• WHAT THE TASK REQUIRES:
Rewrite the rows below as a numbered list, one line per item, leaving out blank lines and the pictures.

• INPUT FOR THIS TASK:
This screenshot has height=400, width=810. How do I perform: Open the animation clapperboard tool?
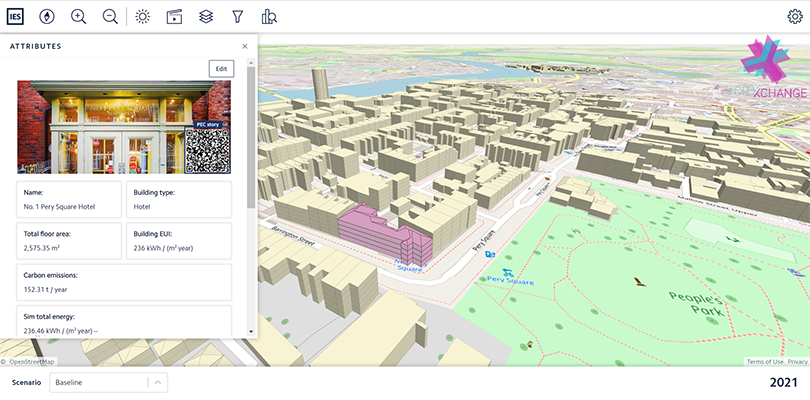point(174,16)
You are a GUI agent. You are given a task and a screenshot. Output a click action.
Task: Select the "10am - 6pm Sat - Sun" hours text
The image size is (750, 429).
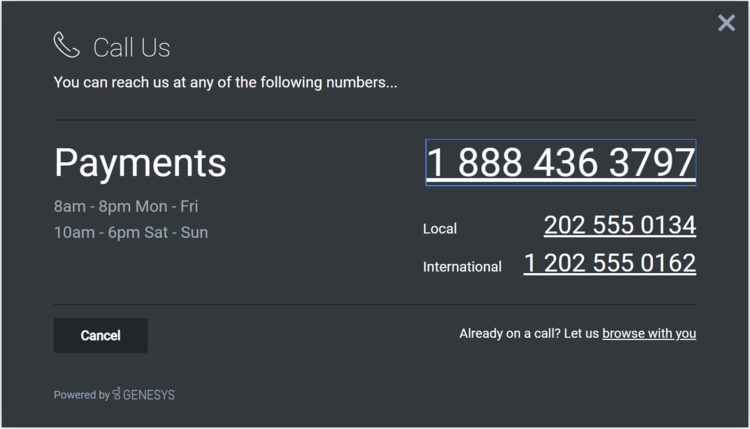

• FINISHED ANSWER:
1. This screenshot has height=400, width=810. How do I perform: Open the animation clapperboard tool?
2. point(174,16)
3. You are a GUI agent. You are given a task and a screenshot. Output a click action.
4. Task: Select the "10am - 6pm Sat - Sun" hours text
5. The image size is (750, 429).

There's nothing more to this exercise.